Le prospettive che si aprono sono interessanti e la volontà del Governo libico sembra autentica come dimostrato dal fatto che molto probabilmente lo stesso ambasciatore libico Gaddur, molto legato a Gheddafi potrebbe diventare a breve il terzo vicepresidente di Unicredit affiancando Fabrizio Palenzona (Cassa di risparmio di Torino) e Gianfranco Gutty (Carimonte).

Ma se è giusto apprezzare queste prospettive è bene ricordare che nel passato, all’indomani di analoghi accordi politici tra Italia e Libia, si è assistito allo sblocco di accordi economici come il megacontratto Eni raggiunto subito dopo il comunicato congiunto firmato dall’ex ministro degli Esteri Lamberto Dini nel luglio del 98. Anche in questa circostanza il “grande gesto” italiano porterà, probabilmente, a un rafforzamento dell’integrazione economica e finanziaria tra i due Paesi. Altro è capire se questa partnership sarà veramente stabile e duratura. Il colonnello Gheddafi ha bisogno di rafforzare la sua leadership in Africa e preparare una successione che metta al riparo il regime da derive fondamentaliste. In questa quadro gli amici italiani rappresentano ancora per lui (come già ai tempi di Craxi che lo salvò dal raid americano su Tripoli e poi negli anni ’90 per farlo uscire dall’isolamento dopo Lockerbie) il migliore ancoraggio alla sponda Nord del Mediterraneo.

Da abile negoziatore Gheddafi promette lucrosi affari all’Italia ma è facile immaginare che utilizzerà ancora una la volta l’arma degli immigrati clandestini per tenere aperto un terreno di confronto nonostante gli accordi firmati dagli ex ministri Pisanu e Amato e nonostante l’ultima intesa raggiunta da Roberto Maroni pochi giorni fa a Tripoli. Zlitni non era certo l’interlocutore giusto con il quale Berlusconi e Tremonti potessero affrontare ieri l’argomento clandestini ma sullo sfondo di ogni incontro italo-libico resterà forse sempre quello il vero nodo da sciogliere.

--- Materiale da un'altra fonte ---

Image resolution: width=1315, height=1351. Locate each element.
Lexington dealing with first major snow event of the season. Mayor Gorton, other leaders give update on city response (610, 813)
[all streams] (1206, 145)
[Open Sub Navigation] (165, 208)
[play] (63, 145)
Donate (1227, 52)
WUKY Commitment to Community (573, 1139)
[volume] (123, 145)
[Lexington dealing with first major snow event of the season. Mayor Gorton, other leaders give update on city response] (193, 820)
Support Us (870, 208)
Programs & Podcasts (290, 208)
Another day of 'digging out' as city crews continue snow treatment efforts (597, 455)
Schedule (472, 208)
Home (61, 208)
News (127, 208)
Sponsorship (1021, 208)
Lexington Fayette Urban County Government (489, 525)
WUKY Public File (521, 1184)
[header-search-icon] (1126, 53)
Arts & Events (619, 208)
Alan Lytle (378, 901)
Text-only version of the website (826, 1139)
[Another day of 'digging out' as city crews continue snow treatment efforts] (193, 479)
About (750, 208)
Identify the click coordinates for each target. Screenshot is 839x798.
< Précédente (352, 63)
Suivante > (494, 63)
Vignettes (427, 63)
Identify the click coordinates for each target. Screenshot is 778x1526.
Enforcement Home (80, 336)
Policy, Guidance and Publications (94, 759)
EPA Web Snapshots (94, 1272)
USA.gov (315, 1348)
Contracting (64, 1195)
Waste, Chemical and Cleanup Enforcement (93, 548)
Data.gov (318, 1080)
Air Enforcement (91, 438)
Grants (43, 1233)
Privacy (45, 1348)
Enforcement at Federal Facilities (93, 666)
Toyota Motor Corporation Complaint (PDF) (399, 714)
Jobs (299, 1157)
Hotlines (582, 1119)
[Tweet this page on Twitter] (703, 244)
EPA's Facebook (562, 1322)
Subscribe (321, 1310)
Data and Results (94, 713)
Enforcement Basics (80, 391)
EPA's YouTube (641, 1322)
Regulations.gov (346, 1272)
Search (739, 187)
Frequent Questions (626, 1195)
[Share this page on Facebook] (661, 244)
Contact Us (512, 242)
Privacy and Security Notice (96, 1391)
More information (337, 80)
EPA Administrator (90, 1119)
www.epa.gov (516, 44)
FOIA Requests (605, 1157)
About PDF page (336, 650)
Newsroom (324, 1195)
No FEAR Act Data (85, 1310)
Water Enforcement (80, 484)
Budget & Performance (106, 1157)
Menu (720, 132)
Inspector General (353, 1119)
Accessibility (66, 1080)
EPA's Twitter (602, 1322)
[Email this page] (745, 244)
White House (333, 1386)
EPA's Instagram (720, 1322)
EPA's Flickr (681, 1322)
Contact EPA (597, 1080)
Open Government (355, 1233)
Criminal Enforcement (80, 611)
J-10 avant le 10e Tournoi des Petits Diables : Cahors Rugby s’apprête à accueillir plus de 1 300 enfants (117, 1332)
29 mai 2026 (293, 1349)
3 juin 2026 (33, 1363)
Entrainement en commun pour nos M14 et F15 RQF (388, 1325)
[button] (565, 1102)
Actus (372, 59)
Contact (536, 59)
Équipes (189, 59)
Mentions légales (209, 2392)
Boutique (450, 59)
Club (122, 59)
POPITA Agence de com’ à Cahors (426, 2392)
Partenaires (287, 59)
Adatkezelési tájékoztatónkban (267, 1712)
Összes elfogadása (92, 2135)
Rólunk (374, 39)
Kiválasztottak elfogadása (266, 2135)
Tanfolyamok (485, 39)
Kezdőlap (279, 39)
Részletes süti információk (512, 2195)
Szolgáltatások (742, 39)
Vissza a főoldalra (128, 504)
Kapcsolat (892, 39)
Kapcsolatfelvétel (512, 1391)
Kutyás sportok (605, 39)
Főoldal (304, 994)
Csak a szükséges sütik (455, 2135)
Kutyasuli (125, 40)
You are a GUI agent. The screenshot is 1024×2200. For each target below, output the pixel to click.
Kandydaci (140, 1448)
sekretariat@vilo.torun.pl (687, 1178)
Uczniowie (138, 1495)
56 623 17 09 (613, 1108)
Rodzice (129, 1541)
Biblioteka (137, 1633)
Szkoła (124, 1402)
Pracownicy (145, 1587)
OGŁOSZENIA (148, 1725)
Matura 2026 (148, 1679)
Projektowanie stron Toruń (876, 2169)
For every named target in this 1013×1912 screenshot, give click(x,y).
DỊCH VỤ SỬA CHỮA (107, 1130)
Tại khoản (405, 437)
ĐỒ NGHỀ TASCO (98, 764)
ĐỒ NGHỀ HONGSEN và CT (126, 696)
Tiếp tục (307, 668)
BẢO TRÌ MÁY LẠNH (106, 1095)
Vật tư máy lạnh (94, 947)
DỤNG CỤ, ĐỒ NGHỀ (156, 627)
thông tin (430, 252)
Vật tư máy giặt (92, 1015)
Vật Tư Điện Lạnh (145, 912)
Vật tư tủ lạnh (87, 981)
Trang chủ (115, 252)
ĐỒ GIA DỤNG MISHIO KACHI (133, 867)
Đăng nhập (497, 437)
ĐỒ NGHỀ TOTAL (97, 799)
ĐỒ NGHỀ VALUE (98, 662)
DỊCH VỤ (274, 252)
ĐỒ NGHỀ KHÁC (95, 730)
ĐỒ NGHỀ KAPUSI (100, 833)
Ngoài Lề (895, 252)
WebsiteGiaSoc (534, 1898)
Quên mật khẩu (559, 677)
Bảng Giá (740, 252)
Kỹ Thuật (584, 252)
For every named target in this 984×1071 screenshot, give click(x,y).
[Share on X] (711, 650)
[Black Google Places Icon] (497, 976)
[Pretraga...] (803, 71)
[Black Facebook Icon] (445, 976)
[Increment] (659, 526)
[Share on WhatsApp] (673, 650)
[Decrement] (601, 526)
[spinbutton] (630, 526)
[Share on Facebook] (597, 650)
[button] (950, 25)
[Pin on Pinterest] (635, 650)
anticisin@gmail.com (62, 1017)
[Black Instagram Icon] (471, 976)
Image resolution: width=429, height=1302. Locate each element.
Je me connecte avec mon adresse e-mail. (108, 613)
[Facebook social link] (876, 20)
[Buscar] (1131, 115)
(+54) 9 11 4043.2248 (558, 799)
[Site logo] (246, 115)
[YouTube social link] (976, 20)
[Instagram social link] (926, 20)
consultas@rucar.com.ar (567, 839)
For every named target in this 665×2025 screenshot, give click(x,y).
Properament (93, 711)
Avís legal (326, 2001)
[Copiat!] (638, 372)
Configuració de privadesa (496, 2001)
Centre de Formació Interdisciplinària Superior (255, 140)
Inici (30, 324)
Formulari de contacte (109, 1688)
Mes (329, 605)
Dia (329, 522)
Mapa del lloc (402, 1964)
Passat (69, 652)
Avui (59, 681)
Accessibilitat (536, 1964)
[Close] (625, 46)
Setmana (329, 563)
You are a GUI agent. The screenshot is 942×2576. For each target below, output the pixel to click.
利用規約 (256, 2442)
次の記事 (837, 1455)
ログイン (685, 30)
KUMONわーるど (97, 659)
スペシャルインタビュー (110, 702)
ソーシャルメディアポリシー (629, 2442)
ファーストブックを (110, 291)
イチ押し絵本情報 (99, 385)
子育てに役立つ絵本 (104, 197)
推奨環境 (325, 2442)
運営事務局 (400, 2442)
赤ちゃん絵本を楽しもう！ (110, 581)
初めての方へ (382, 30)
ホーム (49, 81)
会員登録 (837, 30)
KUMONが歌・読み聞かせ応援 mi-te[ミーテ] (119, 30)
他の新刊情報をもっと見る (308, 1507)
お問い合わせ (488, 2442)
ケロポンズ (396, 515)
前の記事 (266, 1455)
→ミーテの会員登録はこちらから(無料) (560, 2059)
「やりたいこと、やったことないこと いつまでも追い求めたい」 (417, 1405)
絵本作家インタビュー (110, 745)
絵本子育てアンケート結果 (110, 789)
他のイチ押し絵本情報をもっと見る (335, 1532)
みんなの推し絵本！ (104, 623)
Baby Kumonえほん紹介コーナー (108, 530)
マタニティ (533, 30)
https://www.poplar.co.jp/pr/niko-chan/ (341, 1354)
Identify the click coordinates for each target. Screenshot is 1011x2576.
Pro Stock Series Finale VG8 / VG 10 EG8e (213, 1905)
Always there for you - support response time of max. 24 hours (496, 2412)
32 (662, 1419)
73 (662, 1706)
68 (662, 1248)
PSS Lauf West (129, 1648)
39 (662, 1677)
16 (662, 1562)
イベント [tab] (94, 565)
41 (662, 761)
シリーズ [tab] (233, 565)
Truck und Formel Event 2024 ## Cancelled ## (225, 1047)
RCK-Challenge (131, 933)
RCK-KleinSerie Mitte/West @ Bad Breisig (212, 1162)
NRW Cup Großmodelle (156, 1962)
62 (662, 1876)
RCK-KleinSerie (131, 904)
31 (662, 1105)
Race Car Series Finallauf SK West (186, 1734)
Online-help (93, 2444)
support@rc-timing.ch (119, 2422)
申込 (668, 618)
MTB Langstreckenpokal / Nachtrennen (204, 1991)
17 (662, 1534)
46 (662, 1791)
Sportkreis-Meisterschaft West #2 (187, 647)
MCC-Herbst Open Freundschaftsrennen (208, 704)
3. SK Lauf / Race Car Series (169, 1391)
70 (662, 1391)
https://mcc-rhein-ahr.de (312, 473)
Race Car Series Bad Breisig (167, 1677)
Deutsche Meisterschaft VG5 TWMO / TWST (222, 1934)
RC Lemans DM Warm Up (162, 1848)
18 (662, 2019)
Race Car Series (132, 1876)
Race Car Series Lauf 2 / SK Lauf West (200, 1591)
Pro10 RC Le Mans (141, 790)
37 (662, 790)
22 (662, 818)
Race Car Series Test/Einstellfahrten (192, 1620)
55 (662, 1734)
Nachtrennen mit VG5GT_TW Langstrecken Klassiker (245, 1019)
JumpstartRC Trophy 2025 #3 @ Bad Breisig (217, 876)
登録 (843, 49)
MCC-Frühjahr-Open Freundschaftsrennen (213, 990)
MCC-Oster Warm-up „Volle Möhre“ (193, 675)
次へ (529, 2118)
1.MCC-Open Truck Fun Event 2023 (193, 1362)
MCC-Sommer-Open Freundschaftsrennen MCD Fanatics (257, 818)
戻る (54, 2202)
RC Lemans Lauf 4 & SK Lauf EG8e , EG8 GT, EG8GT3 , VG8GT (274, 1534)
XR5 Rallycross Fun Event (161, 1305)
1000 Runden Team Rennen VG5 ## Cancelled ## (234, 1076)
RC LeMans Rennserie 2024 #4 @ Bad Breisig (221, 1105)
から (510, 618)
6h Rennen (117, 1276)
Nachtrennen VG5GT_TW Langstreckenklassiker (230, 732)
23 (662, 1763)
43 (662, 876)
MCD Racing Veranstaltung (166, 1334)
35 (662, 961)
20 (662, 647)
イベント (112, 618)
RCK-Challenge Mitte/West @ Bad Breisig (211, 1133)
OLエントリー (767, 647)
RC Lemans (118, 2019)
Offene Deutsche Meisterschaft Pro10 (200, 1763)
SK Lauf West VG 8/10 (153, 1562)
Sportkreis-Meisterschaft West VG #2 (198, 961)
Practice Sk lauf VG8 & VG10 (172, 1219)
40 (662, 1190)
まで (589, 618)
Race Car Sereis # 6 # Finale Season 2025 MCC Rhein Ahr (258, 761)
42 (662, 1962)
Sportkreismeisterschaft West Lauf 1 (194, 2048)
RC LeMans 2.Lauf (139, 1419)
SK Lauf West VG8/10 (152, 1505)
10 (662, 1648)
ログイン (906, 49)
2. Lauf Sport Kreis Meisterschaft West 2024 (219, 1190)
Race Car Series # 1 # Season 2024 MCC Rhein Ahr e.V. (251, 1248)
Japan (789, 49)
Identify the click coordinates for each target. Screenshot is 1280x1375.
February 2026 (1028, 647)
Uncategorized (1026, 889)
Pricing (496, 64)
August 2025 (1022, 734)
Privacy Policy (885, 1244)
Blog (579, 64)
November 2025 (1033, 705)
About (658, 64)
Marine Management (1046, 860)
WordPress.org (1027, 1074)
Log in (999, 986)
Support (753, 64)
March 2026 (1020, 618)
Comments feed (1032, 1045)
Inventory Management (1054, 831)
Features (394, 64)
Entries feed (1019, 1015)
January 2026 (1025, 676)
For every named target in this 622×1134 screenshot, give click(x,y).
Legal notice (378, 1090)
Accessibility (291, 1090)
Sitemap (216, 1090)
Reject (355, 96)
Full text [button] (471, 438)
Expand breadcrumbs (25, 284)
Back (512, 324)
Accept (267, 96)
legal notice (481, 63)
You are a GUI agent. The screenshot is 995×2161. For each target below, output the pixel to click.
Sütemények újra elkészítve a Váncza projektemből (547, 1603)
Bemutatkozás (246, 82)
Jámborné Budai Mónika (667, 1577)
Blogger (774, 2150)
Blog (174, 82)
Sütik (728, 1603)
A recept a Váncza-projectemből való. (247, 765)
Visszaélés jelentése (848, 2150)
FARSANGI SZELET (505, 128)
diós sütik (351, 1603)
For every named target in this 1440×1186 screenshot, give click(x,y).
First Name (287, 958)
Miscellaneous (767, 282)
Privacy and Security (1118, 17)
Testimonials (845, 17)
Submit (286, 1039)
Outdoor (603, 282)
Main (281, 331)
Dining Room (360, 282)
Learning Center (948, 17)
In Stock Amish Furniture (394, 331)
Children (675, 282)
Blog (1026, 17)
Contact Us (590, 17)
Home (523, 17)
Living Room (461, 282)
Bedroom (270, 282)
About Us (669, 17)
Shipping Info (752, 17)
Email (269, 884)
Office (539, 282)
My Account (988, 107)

Da Scajola: Ricognizione sui distretti

L’esperienza dei distretti italiani potrà essere esportata in Libia. Questa è almeno quanto chiedono le autorità di Tripoli nel quadro del partenariato prevista dal Trattato di amicizia e cooperazione. Dopo l’incontro di ieri con il premier Silvio Berlusconi e con il ministro dell’Economia Giulio Tremonti, oggi il ministro della Pianificazione e presidente della Libyan Investment Authority, Abdul Hafiz Zlitni, avrà un colloquio con il ministro dello Sviluppo economico Claudio Scajola. «L’idea – spiega l’ambasciatore libico Hafed Gaddur – è di individuare un gruppo di aziende italiane piccole e medie attive in vari settori disponibili a creare, insieme alla controparte libica, nuovi distretti industriali in zone vicine a porti e aeroporti».